* The request: Copy out the records below, starting with the line that contains "You are a computer-use agent. This" and continuing through the last line of the records, with both ends included. Leave the pictures out of your answer.

** Start Extracted entries **

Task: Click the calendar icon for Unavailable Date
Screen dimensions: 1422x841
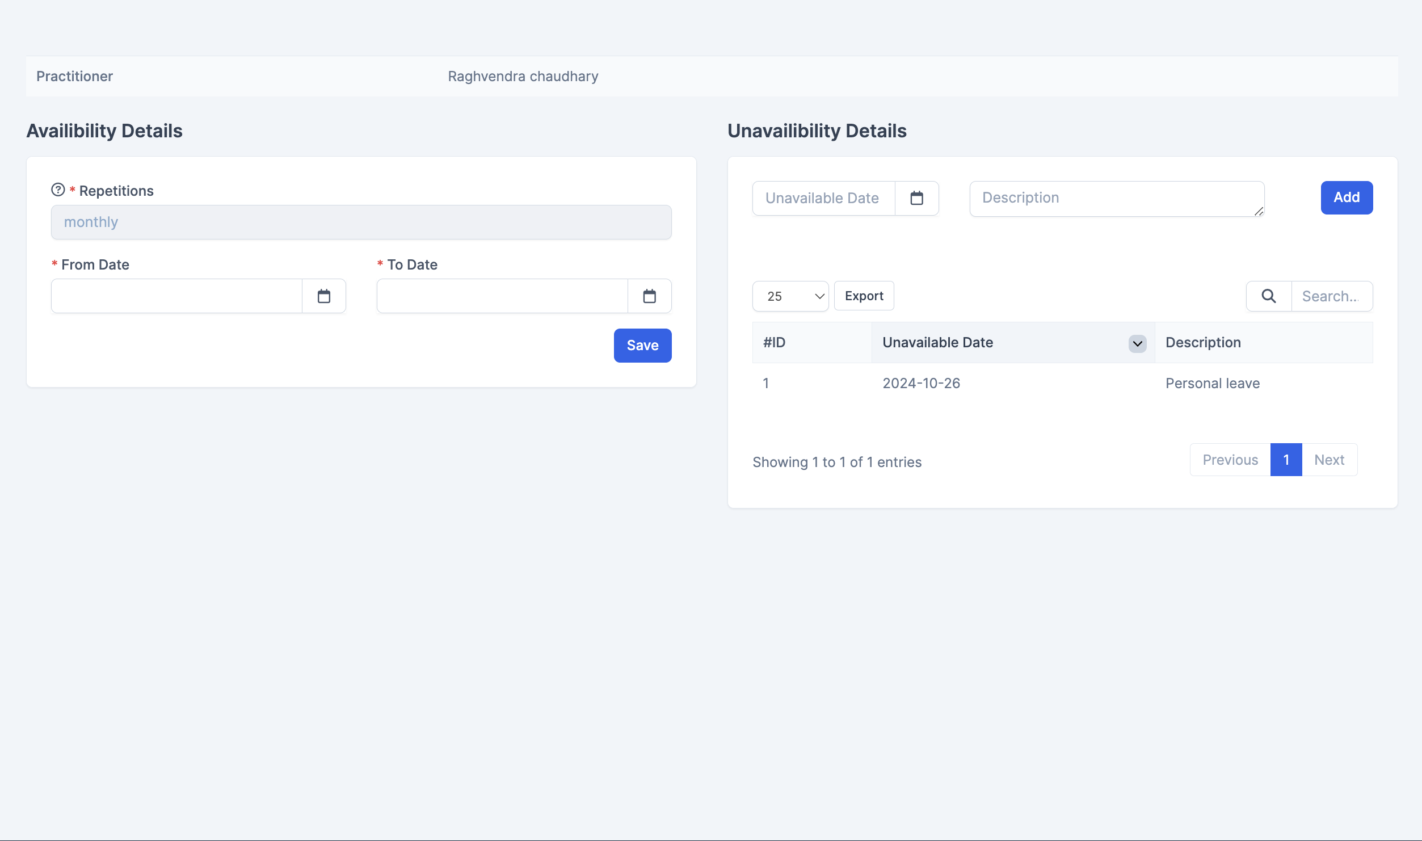Action: (916, 197)
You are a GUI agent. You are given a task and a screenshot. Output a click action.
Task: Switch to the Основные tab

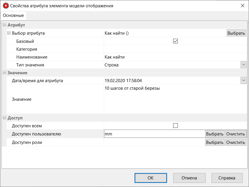pyautogui.click(x=13, y=15)
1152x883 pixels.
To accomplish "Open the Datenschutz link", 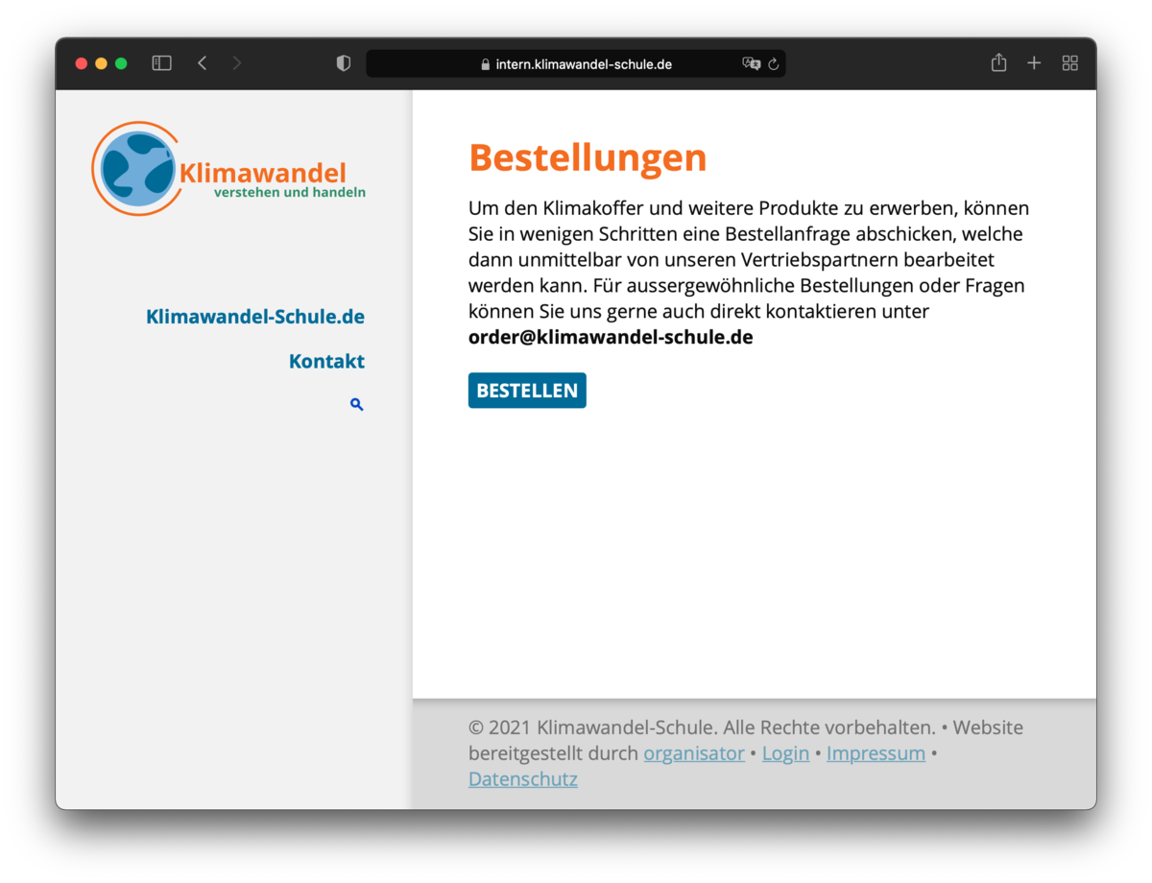I will 523,779.
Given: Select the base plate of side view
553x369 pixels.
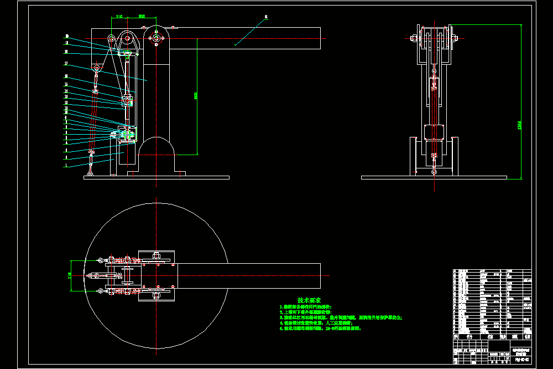Looking at the screenshot, I should point(434,177).
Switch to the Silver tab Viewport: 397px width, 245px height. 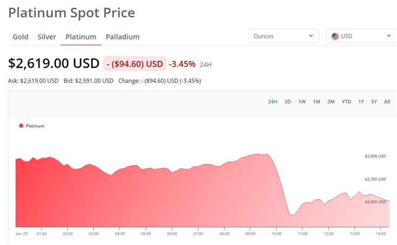(47, 37)
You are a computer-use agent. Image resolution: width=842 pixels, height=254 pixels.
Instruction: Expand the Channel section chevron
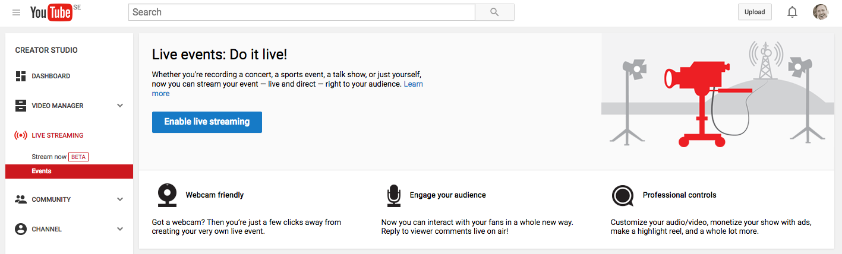coord(120,229)
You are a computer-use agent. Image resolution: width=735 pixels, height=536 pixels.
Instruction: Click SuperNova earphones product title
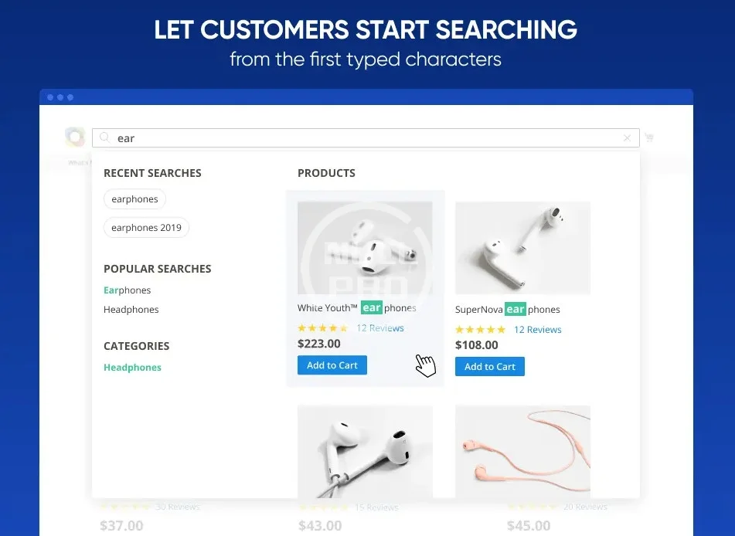tap(508, 310)
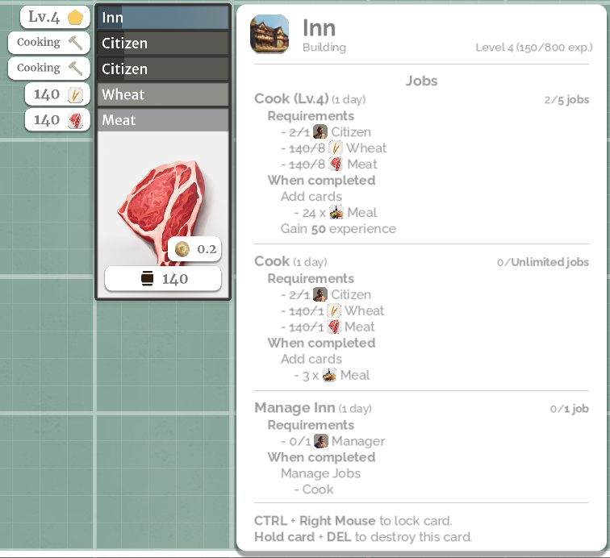610x558 pixels.
Task: Click the barrel stack count on Meat card
Action: click(x=163, y=278)
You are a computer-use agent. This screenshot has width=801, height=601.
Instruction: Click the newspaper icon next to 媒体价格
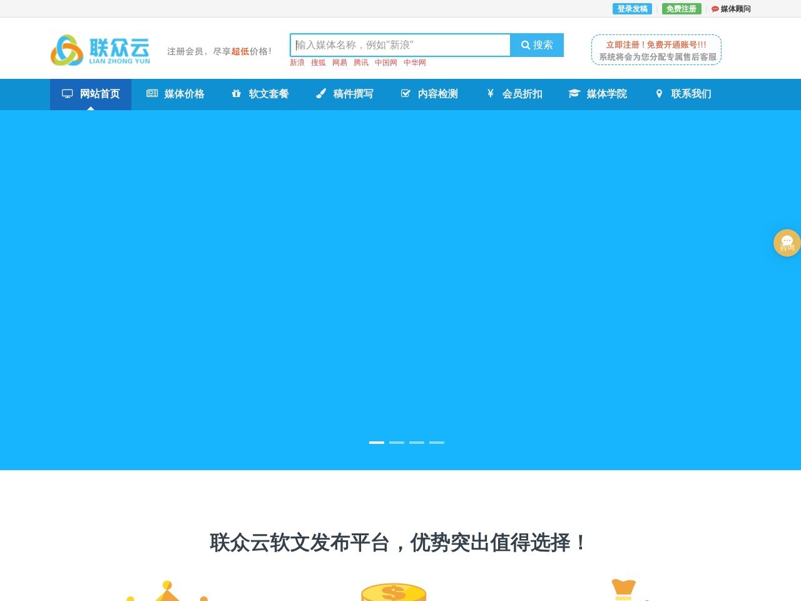pyautogui.click(x=151, y=93)
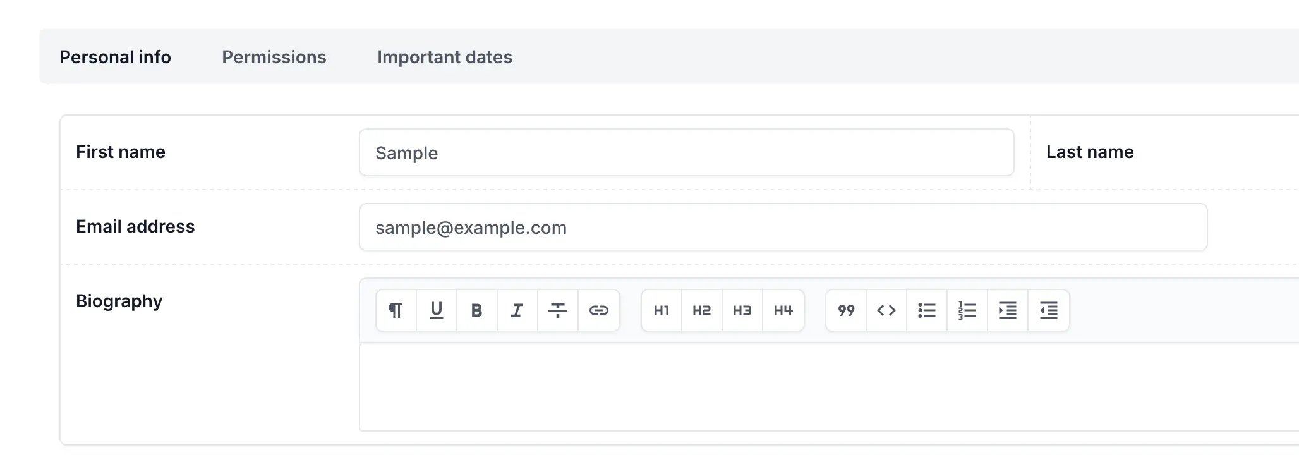Insert a link in the Biography editor
Viewport: 1299px width, 474px height.
pyautogui.click(x=599, y=310)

** End Extracted entries **

* Correct answer:
You are a computer-use agent. This screenshot has width=801, height=601.
Instruction: Click the newspaper icon next to 媒体价格
pyautogui.click(x=151, y=93)
Insert a link in the Biography editor
Viewport: 1299px width, 474px height.
pyautogui.click(x=599, y=310)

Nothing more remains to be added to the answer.